Jeff Hammond: Okay. That’s helpful. Maybe just — can we just talk about normal seasonality? Because it seems like ’19, there was some destocking, 2022 was just odd. So I don’t know if you can frame how to think about kind of normal seasonality in that first quarter in particular.

Eifion Jones: Yes, you’re right. I mean, typically, when we think about a year — if we go back pre-pandemic and look at the preceding 5 or 6 years, our first half was about 48% of the full year and second half, 52%. We believe that is going to be our reality in ’23 with maybe a slight reduction in Q1, compensated by a little bit more in Q2. But we’re trending back to a normal seasonality, which is low Q2 higher — sorry, low Q1, higher Q2 as the season gets well underway, lower Q3 as the season comes to an end and a higher Q4 as we start to prepare for the forthcoming 2024 season.

Operator: The next question comes from Nigel Coe of Wolfe Research.

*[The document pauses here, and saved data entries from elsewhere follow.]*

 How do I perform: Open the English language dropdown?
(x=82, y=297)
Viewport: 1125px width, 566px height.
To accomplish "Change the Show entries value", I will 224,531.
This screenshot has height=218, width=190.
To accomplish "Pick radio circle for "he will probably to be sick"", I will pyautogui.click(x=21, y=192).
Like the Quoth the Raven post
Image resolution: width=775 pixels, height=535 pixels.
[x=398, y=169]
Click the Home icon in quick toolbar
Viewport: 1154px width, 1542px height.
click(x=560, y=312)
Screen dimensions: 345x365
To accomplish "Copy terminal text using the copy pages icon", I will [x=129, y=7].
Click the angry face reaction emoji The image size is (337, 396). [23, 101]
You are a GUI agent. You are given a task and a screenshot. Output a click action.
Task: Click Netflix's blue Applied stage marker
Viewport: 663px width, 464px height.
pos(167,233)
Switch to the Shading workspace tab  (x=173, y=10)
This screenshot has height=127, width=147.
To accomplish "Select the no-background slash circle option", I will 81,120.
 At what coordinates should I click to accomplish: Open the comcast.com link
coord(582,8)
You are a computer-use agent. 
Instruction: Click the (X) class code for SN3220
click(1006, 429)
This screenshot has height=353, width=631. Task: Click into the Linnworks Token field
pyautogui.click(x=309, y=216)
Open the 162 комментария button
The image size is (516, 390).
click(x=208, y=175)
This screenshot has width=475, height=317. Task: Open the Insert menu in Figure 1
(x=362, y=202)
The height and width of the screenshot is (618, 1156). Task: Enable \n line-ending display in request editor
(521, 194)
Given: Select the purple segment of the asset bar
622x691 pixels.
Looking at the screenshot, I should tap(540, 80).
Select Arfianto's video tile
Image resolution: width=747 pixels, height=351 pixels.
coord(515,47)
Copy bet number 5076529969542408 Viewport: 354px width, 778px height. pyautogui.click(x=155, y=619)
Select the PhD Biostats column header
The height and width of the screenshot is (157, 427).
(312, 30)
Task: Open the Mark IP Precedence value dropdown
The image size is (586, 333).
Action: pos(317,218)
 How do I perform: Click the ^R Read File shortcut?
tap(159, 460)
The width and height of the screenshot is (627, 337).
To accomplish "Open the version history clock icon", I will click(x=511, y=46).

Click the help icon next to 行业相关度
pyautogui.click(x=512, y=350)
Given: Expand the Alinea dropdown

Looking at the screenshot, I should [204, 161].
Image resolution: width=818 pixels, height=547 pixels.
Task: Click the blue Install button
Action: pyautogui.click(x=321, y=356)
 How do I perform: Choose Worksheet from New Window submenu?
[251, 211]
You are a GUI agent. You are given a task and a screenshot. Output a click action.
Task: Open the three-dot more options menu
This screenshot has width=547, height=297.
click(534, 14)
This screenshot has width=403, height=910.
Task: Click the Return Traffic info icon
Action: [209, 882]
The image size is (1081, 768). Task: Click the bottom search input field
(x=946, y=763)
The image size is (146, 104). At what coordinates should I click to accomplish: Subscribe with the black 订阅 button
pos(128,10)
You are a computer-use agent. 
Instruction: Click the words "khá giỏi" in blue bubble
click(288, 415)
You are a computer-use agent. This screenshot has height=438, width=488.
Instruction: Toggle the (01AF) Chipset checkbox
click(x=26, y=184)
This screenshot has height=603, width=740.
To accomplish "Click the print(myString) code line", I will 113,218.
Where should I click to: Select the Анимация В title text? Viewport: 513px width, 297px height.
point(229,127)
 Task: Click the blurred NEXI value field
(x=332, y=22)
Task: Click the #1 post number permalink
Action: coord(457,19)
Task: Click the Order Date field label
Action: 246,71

Nigel Coe: Just wanted to dig in a bit more to the ’23, the build, and in particular, the repair and maintenance. I think Kevin, you said maybe down 5% in ’23. Obviously, I understand the kind of the desire to be conservative. I think you commented that during the that you saw maintenance to actually grow during that timeframe. So I’m just wondering with unemployment of 3% in the U.S., it feels like we’re in a better position today than we were back then. So just wondering why the , that’s down 5%. And maybe there’s been some pull forward, et cetera. So just any thoughts there would be helpful.